Chris Hayes’s new book fucks with you.
What he posits in The Sirens’ Call: How Attention Became the World’s Most Endangered Resource is, like all nonfiction texts, there in the title. It’s that our attention – yours, mine, everyone’s – is a resource, and thinking of it as such may a different, new consideration for many. Not for Hayes.
He's done his homework here. While incorporating philosophical insights, scientific studies, political theory, research and all the other dense pieces of writing most of us will never get around to reading, Hayes manages to synthesize, to simplify, and to create one of the most important arguments of our time: our attention is preyed upon. And it’s getting worse.
It’s the type of text that, after you read it, you feel changed for the better. Or, at the very least, you wish to change for the better.
And it fucks with your head.
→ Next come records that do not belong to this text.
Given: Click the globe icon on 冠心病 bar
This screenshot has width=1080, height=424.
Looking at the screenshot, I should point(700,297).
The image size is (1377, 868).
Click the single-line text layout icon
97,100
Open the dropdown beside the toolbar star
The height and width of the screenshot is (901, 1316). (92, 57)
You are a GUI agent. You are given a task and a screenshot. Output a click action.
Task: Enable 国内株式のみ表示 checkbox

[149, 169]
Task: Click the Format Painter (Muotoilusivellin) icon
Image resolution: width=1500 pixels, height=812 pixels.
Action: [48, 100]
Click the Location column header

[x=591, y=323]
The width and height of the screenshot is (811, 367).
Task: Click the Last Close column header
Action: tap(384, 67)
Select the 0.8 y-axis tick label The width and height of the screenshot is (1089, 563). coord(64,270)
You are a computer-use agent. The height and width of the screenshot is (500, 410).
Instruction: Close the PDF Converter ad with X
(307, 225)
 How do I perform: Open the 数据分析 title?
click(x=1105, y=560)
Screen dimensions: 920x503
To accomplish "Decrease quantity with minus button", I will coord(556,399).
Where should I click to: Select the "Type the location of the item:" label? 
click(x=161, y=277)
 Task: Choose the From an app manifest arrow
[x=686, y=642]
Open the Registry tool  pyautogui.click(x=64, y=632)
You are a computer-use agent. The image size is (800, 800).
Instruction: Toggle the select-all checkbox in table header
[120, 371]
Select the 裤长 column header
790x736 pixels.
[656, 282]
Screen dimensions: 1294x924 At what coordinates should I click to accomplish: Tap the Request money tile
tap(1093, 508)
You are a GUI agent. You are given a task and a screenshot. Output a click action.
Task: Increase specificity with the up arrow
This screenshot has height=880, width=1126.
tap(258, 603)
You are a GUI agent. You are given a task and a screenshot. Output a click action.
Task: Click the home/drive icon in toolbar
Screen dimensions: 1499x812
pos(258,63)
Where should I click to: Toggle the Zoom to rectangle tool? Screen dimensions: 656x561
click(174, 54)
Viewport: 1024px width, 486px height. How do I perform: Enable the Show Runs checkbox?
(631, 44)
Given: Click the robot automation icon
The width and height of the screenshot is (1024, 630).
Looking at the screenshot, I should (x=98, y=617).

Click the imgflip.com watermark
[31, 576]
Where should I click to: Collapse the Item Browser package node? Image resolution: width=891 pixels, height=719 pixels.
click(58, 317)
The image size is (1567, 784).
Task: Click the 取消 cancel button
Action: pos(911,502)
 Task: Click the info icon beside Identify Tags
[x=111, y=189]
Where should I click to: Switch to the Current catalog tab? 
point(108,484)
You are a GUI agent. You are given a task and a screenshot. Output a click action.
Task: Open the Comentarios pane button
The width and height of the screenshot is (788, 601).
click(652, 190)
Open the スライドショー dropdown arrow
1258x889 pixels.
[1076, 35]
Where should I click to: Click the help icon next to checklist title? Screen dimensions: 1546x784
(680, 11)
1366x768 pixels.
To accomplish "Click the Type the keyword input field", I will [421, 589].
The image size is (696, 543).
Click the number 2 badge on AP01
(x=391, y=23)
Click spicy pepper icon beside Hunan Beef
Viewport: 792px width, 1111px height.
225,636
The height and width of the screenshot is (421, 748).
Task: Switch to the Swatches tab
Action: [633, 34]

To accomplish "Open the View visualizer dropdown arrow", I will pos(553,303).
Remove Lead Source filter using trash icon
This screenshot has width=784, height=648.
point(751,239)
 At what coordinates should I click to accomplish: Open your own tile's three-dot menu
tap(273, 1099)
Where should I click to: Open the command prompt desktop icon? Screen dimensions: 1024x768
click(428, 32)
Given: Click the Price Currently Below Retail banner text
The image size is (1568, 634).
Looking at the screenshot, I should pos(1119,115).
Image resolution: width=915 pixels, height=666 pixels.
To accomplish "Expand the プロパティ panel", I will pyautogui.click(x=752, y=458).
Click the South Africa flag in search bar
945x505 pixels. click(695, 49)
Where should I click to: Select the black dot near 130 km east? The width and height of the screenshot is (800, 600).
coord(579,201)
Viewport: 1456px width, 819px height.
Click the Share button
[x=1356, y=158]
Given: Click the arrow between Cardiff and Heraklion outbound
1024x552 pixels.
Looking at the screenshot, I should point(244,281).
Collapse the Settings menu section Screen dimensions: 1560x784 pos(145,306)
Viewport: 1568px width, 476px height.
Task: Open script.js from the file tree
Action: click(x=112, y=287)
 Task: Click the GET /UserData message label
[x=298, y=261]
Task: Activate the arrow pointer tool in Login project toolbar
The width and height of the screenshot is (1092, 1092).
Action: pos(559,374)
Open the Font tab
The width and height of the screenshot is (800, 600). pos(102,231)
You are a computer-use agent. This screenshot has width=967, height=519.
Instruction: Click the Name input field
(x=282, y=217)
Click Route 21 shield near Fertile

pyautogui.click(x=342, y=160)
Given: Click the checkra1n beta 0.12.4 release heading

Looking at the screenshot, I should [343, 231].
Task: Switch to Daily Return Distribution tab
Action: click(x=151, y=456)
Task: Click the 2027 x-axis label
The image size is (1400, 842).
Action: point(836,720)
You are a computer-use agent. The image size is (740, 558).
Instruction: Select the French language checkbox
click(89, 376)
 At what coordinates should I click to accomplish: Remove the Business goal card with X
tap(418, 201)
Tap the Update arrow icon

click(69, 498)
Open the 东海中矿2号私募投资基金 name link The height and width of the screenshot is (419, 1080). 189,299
Hayes documents many of the ways that our attention is limited and drawn from this thing to another thing, a lot of it from the internet, most of it from our phones, and a disgusting amount from social media platforms. While reading the writing, you catch yourself reaching for your phone. And you stop. It gets you.
At times Hayes’ book reads like a manifesto. It should. Our attention is limited. It is a finite thing. Where are we putting it?
Hayes presents his full case as a kind and thoughtful guide, structuring his well-documented and well-studied argument so as never to lose readers in the weeds. He holds your hand by repeating important claims or ideas, but he never devolves to where he is condescending or patronizing. It’s a weighty bit of thinking, yet it’s a breeze of a read.
Most importantly, though, is what Hayes contends. Of course our attention is important. Ask anyone with a child who got hurt in the seconds while he looked away. But it’s more than that. Hayes asserts that we no longer have control over our attention. It's the drawn of the siren. It’s partly not our fault.
Am I lobbying that this become a staple text in education, particularly for high school students? It wouldn’t hurt.
The problem is that, in order to read it, I’m not so sure they could pay attention for that long.